==== Extracted data

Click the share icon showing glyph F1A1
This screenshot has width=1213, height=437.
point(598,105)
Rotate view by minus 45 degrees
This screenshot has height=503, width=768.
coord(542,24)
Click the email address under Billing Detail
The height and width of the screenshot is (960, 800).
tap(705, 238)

========
==== Extracted data

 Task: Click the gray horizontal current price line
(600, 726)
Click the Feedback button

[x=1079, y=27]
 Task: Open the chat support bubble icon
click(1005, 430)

========
==== Extracted data

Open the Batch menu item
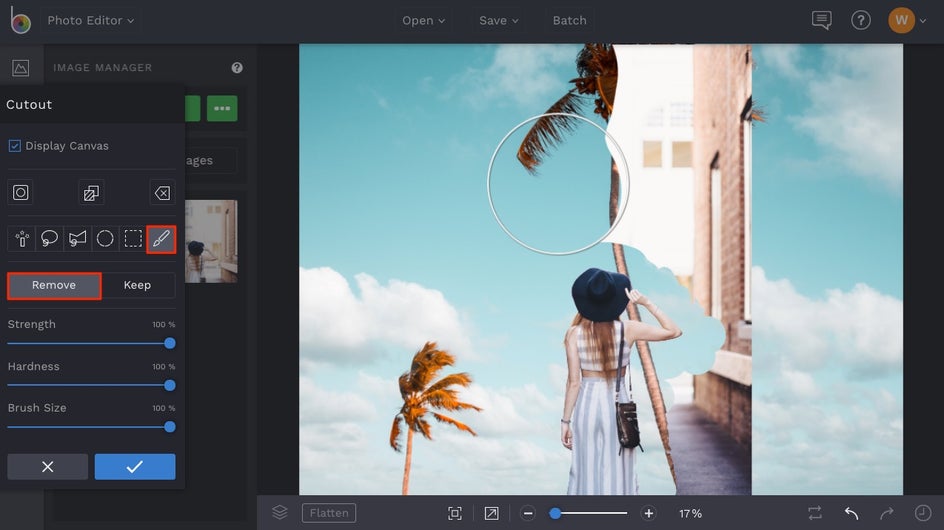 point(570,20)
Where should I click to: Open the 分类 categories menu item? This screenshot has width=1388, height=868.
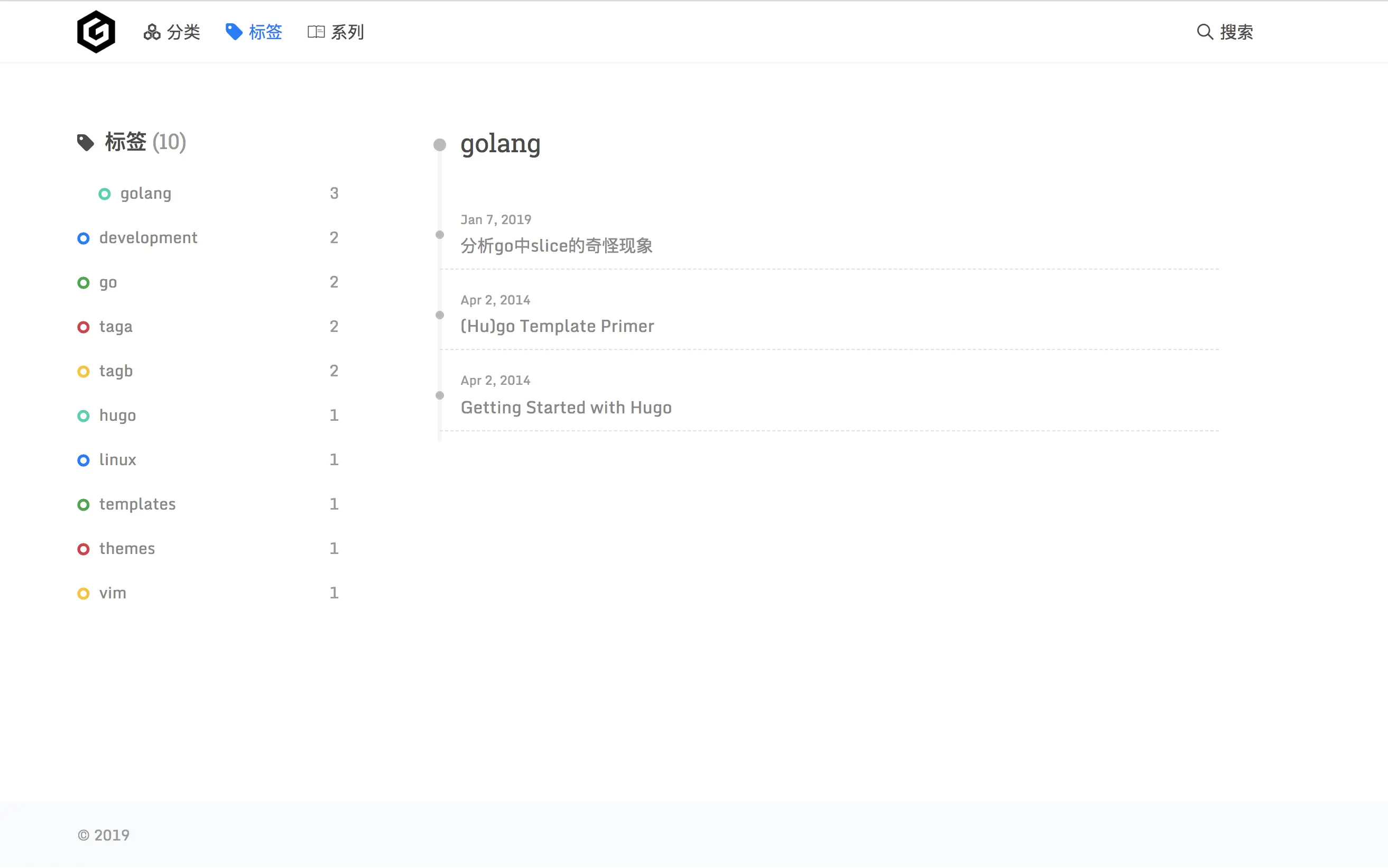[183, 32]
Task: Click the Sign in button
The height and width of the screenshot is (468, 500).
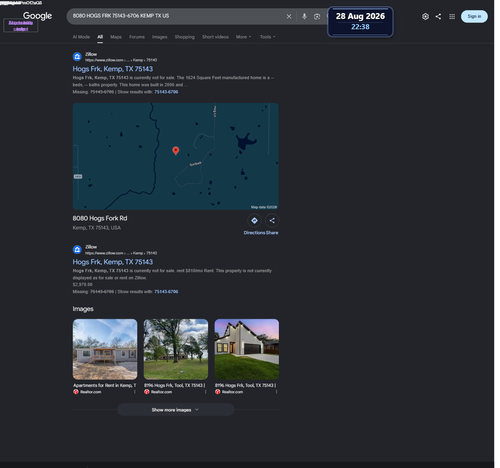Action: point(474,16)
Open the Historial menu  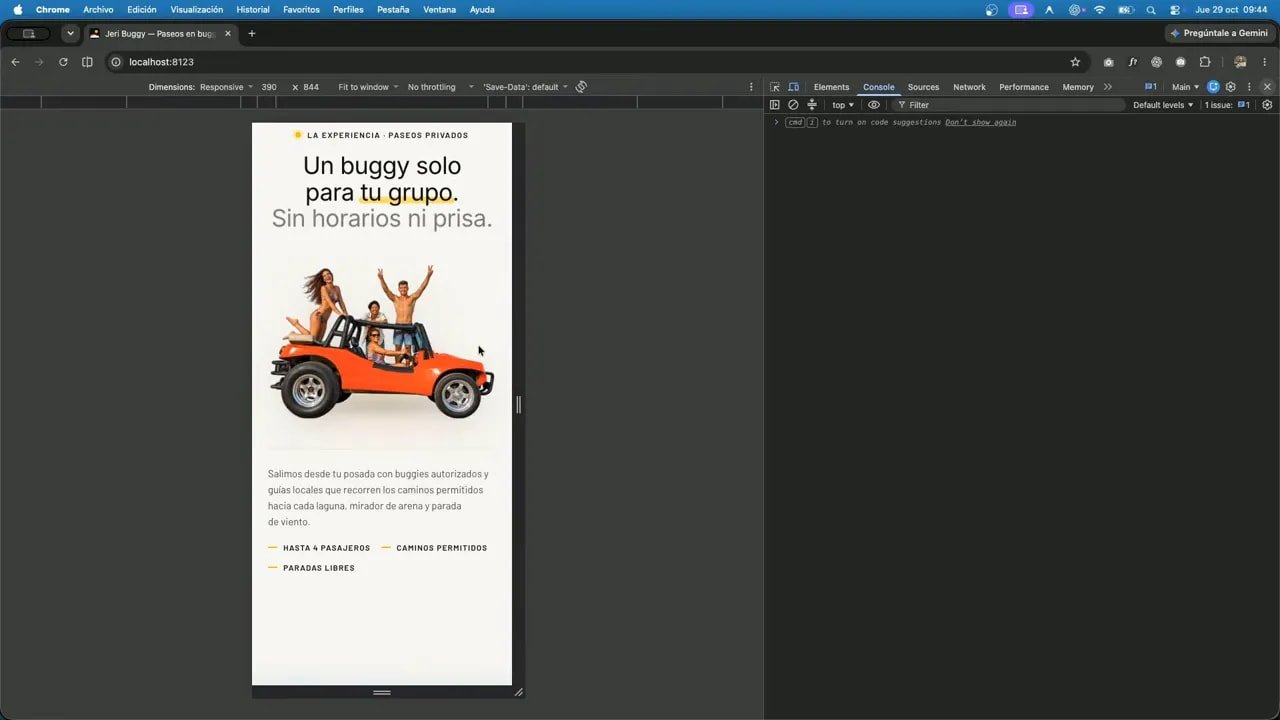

========

● **Work to complete**:
Reproduce verbatim the data running from the line containing "Click the Feedback button" through the line containing "click(1005, 430)", both included.

● **Result for this exercise**:
Click the Feedback button

[x=1079, y=27]
 Task: Open the chat support bubble icon
click(1005, 430)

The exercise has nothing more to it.